A um sinal do Estapoole as duas mulheres abandonaram o aposento. Quando a porta se fechou sobre elas, McGinnis continuou:
— Convém não levantar alarmes despropositados. Este rancho vai ser esta noite, novamente, atacado pelos mascarados. Desta vez, porém, vêm resolvidos a tudo. É possível que cheguem de um momento para outro. Reúna, imediatamente, os seus homens e concentre-os neste edifício principal. Aguente o mais que possa... espero chegar a tempo com reforços...
Quer Max como o filho tinham mil perguntas a fazer àquele cow-boy e, entre estas, duas de mais importância — «Como sabe disso? Por onde tem andado?» — mas, não chegaram a fazer uma sequer, porque Franck rodou nos calcanhares, saindo com o mesmo ímpeto da chegada.
— O que se passa? — perguntou a mulher do rancheiro espreitando à porta.
— Nada. Recolham aos vossos quartos e não saiam de lá até eu mandar! Se ouvirem tiros não se assustem. Vamos, Allan.

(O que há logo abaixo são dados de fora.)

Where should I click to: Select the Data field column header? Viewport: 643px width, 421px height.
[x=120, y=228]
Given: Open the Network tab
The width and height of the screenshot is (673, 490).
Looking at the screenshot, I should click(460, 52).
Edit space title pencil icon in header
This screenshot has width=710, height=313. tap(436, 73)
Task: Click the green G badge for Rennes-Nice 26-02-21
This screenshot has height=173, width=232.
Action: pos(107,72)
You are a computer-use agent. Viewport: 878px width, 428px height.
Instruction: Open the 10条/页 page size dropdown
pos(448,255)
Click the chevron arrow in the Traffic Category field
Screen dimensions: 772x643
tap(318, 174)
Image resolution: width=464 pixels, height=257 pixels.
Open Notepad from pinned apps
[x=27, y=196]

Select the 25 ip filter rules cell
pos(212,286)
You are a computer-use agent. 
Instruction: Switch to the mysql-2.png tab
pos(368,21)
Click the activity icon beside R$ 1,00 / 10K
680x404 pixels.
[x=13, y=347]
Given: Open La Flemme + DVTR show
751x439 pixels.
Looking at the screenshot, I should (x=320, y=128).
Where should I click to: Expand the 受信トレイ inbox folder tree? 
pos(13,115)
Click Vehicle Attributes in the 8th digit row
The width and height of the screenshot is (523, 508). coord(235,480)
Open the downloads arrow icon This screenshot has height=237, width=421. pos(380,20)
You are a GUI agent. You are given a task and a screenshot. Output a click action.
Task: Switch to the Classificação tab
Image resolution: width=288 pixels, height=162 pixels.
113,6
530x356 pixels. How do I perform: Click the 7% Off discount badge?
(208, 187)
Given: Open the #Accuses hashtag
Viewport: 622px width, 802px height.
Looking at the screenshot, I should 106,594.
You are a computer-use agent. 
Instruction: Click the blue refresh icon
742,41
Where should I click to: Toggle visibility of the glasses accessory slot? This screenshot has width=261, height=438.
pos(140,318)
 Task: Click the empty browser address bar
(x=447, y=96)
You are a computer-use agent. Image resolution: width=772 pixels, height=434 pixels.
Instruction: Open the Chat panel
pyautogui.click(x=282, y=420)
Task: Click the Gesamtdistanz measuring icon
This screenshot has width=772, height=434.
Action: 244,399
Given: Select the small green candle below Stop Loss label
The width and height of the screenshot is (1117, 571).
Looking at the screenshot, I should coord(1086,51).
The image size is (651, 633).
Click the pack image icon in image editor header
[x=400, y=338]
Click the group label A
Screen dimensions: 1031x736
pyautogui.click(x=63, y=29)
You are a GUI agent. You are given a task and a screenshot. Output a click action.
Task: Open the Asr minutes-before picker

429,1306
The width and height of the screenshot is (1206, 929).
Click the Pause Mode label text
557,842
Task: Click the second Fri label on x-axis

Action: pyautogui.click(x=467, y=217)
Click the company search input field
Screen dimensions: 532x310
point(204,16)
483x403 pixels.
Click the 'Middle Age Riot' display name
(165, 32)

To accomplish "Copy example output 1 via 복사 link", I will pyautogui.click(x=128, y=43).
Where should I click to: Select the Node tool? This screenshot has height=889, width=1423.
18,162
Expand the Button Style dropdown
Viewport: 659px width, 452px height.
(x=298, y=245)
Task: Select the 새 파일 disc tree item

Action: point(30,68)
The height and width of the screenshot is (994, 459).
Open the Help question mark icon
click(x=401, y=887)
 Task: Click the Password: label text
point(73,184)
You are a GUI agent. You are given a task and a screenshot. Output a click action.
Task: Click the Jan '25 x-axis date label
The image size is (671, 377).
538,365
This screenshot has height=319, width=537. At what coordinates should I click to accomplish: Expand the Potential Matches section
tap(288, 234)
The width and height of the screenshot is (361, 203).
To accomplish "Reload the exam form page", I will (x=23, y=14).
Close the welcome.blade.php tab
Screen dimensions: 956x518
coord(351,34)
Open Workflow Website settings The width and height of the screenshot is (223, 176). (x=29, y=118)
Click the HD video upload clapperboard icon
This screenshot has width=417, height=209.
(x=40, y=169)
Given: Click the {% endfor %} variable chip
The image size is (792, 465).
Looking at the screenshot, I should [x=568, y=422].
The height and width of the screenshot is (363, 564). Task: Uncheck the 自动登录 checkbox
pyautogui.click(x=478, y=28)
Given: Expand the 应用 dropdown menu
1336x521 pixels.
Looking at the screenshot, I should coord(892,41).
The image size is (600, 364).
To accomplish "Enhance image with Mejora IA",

Lá fora ouviu-se o tropel de um cavalo que partia.
***
Graham Hook percorreu com o olhar o seu bando de mascarados. Ele próprio tinha enfiado pela cabeça uma máscara igual, simplesmente, enquanto as outras eram totalmente pretas, a sua possuía uma lista branca para ser reconhecido pelos seus homens. Aumentara o número dos mascarados com vaqueiros seus de confiança. Ao todo eram dezasseis homens! Havia dado ordem para se reunirem ali, porque lhes desejava falar antes de empreenderem a arrancada que, a seu ver, lhe ia dar o poderio total da região.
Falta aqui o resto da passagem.